§ THE PROBLEM: This task calls for copying each line below that contains "will".

§ EXTRACTED ENTRIES:

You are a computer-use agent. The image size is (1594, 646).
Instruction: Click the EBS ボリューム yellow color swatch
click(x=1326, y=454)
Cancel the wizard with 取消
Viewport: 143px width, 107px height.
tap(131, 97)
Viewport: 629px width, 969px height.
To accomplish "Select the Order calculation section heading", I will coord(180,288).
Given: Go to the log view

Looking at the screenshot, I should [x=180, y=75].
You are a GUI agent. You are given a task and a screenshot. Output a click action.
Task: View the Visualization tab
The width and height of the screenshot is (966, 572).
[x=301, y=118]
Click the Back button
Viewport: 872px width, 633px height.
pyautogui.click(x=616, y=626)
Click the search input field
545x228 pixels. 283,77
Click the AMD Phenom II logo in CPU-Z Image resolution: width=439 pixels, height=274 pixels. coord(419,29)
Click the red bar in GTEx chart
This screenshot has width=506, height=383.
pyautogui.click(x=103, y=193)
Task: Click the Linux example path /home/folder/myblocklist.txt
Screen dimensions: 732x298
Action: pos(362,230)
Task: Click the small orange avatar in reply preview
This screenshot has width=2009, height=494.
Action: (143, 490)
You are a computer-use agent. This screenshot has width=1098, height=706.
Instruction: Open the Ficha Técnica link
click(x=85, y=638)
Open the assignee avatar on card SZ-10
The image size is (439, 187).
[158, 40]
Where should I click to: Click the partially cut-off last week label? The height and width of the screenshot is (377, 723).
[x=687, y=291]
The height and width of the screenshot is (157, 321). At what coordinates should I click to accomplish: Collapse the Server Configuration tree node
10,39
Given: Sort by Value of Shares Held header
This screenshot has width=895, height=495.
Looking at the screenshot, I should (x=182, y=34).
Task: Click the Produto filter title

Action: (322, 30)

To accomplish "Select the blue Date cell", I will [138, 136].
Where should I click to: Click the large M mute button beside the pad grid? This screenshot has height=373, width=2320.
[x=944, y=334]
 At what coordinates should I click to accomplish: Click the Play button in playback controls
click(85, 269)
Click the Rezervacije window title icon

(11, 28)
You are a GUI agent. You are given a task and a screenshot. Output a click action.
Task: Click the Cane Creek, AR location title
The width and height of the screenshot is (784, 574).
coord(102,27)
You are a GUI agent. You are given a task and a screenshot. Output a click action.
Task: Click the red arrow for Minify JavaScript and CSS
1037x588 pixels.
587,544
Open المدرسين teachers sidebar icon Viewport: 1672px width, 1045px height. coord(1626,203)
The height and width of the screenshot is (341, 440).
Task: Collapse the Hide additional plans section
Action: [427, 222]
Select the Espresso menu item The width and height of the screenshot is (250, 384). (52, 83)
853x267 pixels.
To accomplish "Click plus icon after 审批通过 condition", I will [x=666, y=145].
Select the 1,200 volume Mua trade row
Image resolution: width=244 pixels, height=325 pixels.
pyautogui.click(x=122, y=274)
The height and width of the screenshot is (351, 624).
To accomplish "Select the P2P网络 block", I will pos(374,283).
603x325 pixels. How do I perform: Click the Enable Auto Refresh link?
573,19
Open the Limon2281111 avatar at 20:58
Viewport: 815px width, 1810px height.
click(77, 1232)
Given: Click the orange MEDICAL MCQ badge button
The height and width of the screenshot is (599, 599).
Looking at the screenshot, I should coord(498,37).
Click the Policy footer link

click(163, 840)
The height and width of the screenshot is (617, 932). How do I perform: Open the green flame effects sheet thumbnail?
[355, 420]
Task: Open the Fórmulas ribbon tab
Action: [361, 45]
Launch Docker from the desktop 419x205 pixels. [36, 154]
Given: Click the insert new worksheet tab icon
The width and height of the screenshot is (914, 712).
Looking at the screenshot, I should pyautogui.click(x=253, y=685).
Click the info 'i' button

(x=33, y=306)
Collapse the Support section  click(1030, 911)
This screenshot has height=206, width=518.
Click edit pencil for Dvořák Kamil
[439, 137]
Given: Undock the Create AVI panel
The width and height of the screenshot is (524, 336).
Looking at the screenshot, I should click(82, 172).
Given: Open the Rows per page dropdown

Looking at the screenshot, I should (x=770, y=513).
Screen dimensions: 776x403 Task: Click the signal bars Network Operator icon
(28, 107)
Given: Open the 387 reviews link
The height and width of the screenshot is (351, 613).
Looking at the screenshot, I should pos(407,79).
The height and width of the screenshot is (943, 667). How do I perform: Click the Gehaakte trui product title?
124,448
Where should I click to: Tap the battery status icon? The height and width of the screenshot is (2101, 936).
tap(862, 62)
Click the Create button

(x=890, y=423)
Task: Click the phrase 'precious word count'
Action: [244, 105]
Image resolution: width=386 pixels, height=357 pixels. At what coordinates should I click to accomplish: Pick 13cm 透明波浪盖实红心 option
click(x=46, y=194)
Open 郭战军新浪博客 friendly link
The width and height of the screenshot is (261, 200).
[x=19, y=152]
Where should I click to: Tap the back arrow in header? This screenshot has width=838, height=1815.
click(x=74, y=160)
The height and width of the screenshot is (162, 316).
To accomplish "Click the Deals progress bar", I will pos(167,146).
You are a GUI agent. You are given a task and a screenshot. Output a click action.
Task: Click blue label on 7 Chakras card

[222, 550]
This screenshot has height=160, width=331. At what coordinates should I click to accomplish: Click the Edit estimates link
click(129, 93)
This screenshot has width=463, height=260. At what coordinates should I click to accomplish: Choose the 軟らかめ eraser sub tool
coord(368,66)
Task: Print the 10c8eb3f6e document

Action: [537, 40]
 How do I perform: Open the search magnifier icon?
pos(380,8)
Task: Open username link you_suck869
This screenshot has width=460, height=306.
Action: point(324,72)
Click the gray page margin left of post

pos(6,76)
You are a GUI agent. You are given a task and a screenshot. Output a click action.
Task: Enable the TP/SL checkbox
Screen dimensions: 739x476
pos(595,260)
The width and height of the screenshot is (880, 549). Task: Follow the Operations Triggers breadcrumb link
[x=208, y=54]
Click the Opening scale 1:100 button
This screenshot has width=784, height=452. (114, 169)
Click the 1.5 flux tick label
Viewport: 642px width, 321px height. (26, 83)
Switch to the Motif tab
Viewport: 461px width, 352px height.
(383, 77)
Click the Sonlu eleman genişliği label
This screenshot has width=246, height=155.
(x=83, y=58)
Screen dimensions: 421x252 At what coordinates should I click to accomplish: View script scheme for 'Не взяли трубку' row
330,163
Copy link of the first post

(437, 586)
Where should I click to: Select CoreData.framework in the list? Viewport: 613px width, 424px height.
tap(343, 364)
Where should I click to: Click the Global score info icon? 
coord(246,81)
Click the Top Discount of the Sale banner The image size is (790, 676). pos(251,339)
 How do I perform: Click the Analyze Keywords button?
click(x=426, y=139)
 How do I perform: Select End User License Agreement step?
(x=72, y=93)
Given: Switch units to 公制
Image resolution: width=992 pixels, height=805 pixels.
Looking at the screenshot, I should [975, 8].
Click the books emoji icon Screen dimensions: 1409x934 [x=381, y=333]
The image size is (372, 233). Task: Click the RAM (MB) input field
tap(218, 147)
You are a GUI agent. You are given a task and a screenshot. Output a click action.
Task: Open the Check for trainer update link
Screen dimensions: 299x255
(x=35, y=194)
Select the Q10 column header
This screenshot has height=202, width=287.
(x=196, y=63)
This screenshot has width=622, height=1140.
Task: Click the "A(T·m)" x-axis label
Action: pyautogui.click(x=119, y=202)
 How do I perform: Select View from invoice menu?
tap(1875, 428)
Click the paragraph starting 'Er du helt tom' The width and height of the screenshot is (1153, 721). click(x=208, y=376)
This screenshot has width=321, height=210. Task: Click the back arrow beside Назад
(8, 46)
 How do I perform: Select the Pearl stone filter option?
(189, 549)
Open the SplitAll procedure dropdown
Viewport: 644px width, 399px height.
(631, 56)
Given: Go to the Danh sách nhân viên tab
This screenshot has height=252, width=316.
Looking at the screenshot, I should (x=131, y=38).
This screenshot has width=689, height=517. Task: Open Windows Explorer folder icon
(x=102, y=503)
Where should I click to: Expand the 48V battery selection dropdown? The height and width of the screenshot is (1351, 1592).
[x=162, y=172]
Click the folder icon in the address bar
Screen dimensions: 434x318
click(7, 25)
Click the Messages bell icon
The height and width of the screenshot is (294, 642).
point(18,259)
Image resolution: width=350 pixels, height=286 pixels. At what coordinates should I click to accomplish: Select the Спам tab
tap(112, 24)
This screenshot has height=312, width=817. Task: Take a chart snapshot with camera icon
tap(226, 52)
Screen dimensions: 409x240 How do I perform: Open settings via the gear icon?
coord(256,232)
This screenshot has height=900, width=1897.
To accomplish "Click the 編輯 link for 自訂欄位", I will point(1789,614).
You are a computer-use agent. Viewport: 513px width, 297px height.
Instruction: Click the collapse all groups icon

§ TASK RESULT:
To accomplish "Select the Order calculation section heading", I will coord(180,288).
To accomplish "Select the blue Date cell", I will [138, 136].
To accomplish "Click plus icon after 审批通过 condition", I will [x=666, y=145].
To accomplish "Select the P2P网络 block", I will pos(374,283).
To accomplish "Click the Deals progress bar", I will pos(167,146).
To accomplish "Click the 編輯 link for 自訂欄位", I will point(1789,614).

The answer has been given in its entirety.